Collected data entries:
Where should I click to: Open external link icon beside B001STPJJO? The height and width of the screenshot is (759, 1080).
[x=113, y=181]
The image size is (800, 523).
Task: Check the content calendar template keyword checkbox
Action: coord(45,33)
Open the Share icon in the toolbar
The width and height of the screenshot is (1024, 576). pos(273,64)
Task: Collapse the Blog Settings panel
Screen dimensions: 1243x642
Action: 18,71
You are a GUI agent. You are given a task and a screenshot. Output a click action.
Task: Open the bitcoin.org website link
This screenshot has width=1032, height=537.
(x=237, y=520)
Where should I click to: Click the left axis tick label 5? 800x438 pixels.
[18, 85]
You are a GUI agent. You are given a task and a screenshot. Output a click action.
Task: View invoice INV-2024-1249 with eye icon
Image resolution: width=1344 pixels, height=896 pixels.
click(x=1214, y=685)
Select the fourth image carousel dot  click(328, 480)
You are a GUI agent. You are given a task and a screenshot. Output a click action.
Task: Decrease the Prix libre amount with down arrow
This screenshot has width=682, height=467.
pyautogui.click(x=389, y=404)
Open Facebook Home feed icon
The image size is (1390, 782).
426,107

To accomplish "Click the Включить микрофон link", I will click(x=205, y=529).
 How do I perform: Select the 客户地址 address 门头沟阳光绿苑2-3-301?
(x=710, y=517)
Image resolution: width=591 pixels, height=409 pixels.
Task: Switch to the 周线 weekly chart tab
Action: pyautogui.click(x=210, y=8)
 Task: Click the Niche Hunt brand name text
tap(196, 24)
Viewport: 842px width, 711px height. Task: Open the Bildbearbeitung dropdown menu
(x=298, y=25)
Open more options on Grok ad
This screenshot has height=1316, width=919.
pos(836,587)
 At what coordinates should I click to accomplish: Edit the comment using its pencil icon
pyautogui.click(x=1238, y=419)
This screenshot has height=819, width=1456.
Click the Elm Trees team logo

> What you should do:
Exactly as written above, reproduce all of the entries.

> Output below:
Where should I click to: Open external link icon beside B001STPJJO? The height and width of the screenshot is (759, 1080).
[x=113, y=181]
The image size is (800, 523).
Task: Check the content calendar template keyword checkbox
Action: coord(45,33)
Open the Share icon in the toolbar
The width and height of the screenshot is (1024, 576). pos(273,64)
Task: Collapse the Blog Settings panel
Screen dimensions: 1243x642
Action: 18,71
You are a GUI agent. You are given a task and a screenshot. Output a click action.
Task: Open the bitcoin.org website link
This screenshot has width=1032, height=537.
(x=237, y=520)
Where should I click to: Click the left axis tick label 5? 800x438 pixels.
[18, 85]
You are a GUI agent. You are given a task and a screenshot. Output a click action.
Task: View invoice INV-2024-1249 with eye icon
Image resolution: width=1344 pixels, height=896 pixels.
click(x=1214, y=685)
Select the fourth image carousel dot  click(328, 480)
You are a GUI agent. You are given a task and a screenshot. Output a click action.
Task: Decrease the Prix libre amount with down arrow
This screenshot has width=682, height=467.
pyautogui.click(x=389, y=404)
Open Facebook Home feed icon
The image size is (1390, 782).
426,107

To accomplish "Click the Включить микрофон link", I will click(x=205, y=529).
 How do I perform: Select the 客户地址 address 门头沟阳光绿苑2-3-301?
(x=710, y=517)
Image resolution: width=591 pixels, height=409 pixels.
Task: Switch to the 周线 weekly chart tab
Action: pyautogui.click(x=210, y=8)
 Task: Click the Niche Hunt brand name text
tap(196, 24)
Viewport: 842px width, 711px height. Task: Open the Bildbearbeitung dropdown menu
(x=298, y=25)
Open more options on Grok ad
This screenshot has height=1316, width=919.
pos(836,587)
 At what coordinates should I click to accomplish: Edit the comment using its pencil icon
pyautogui.click(x=1238, y=419)
This screenshot has height=819, width=1456.
Click the Elm Trees team logo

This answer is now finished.